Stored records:
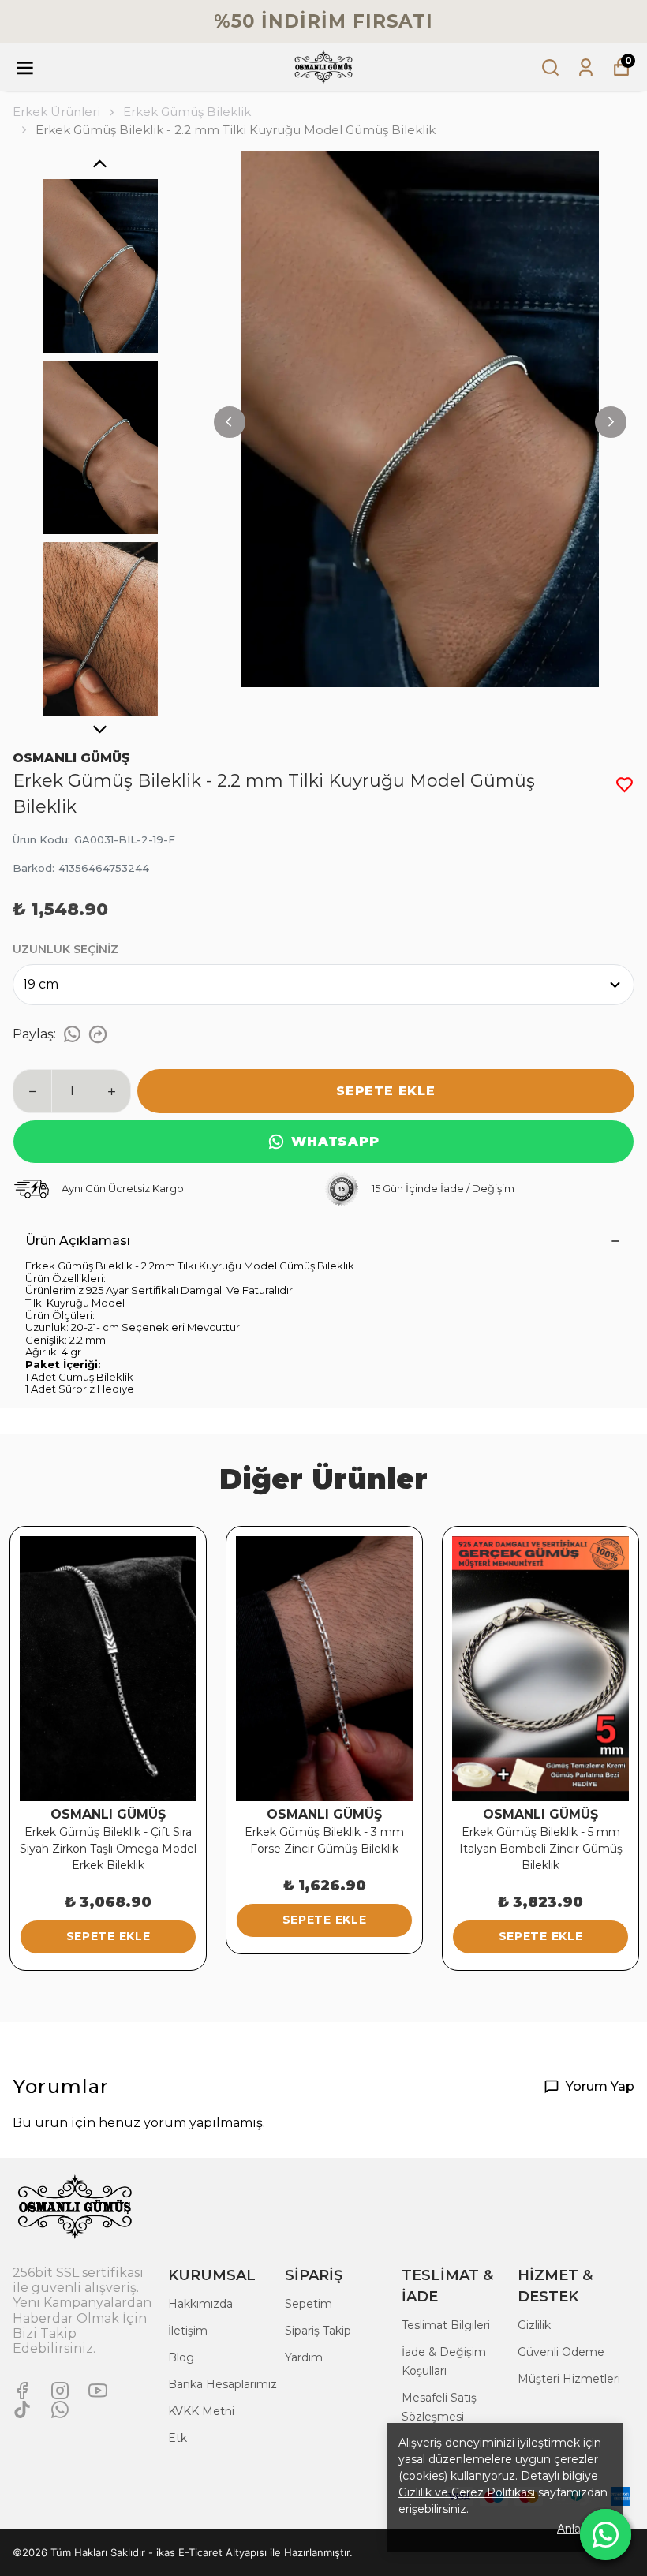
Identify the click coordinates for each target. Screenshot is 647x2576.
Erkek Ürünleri (56, 111)
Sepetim (308, 2304)
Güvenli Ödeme (561, 2352)
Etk (177, 2438)
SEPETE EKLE (386, 1090)
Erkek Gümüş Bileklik (187, 111)
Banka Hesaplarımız (222, 2384)
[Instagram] (59, 2390)
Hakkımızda (200, 2304)
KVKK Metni (201, 2411)
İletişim (188, 2331)
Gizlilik (534, 2325)
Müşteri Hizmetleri (569, 2379)
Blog (181, 2357)
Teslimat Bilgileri (446, 2325)
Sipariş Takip (318, 2331)
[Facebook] (22, 2390)
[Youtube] (97, 2390)
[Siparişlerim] (586, 67)
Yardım (304, 2357)
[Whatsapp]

Aim of the exercise —
Output, exactly and with no other text, the line that contains "Banka Hesaplarımız (222, 2384)" and all lines from there to the end of the records.

Result of this exercise —
Banka Hesaplarımız (222, 2384)
[Instagram] (59, 2390)
Hakkımızda (200, 2304)
KVKK Metni (201, 2411)
İletişim (188, 2331)
Gizlilik (534, 2325)
Müşteri Hizmetleri (569, 2379)
Blog (181, 2357)
Teslimat Bilgileri (446, 2325)
Sipariş Takip (318, 2331)
[Facebook] (22, 2390)
[Youtube] (97, 2390)
[Siparişlerim] (586, 67)
Yardım (304, 2357)
[Whatsapp]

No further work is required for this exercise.